Figures released yesterday indicate that Israel’s economy will grow by 4.5% in 2008 (5.4% in 2007). And despite the “r” word – recession – increasingly mentioned by international figures, Israel is not showing signs of dipping into negative growth for 2009.
Israel has its forecasters of doom. And Israel’s 30% growth over 6 or so years has been linked in many ways to inward foreign investment and exports, which will both slow in 2009.
For the moment, there is much anecdotal evidence that the crunch has yet to come. A venture capital fund, Genesis, has raised US$100m for a new round of investment. I am aware of at least 2 Israeli start ups that intend to secure external investment in the next few weeks, and I hope to report on those stories in due course.
4 major employers, including Coca Cola (Israel) and Osem, have announced publicly that they have no plans for lay offs.

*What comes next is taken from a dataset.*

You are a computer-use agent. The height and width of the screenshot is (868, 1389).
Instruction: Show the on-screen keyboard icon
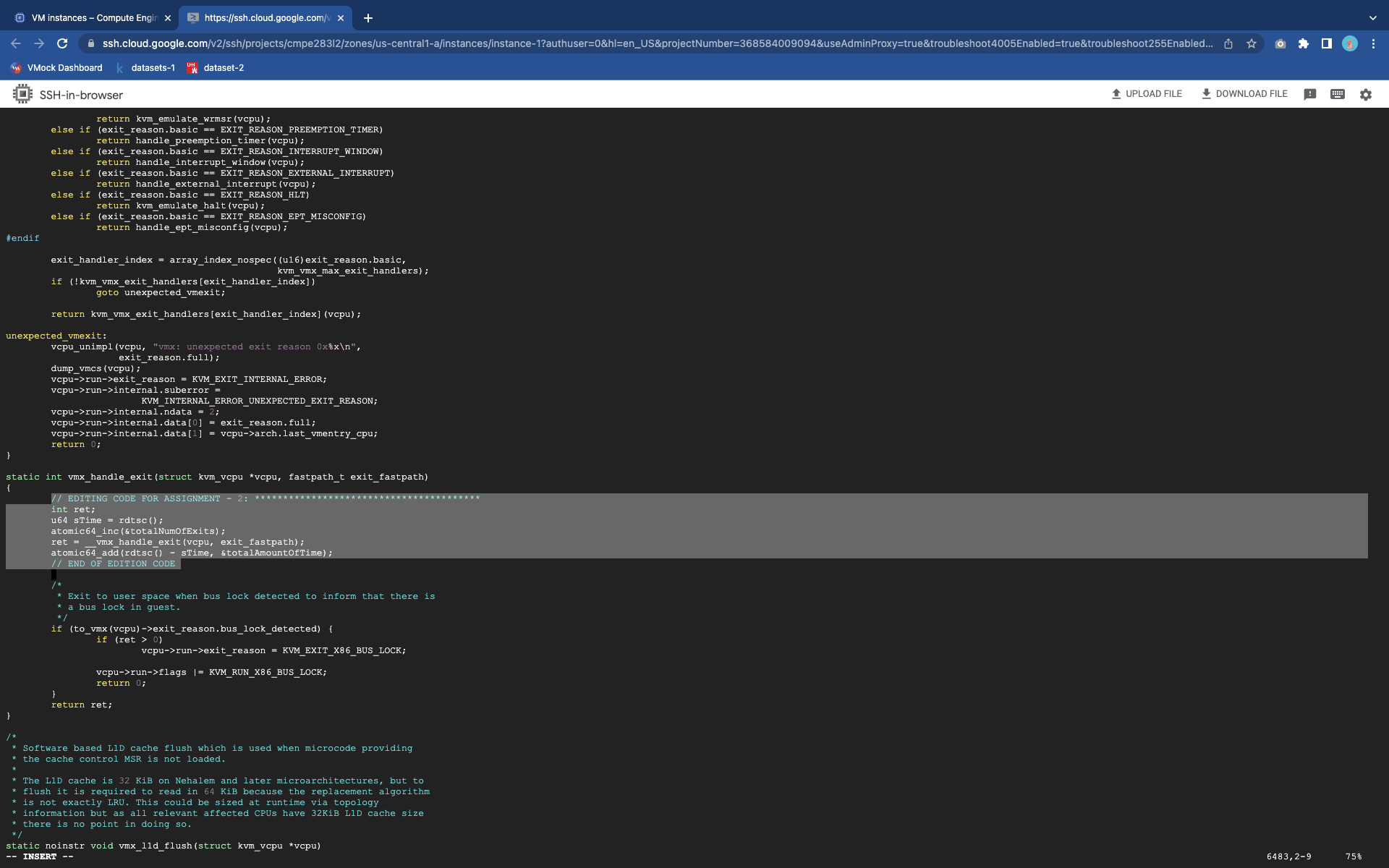click(1337, 94)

I am personally involved in an exciting new conference, aimed to introduce key Israeli figures in export sales, marcom and biz dev to new elements in marketing techniques. Delegates from some of Israel’s key high tech giants, including Sandisk, Comverse and ECTel, will be present at this central business event in Jerusalem.
Slow down or recession, the best way to tackle them is to generate new activity. That is what citizens are acting on. It is time for the government to follow.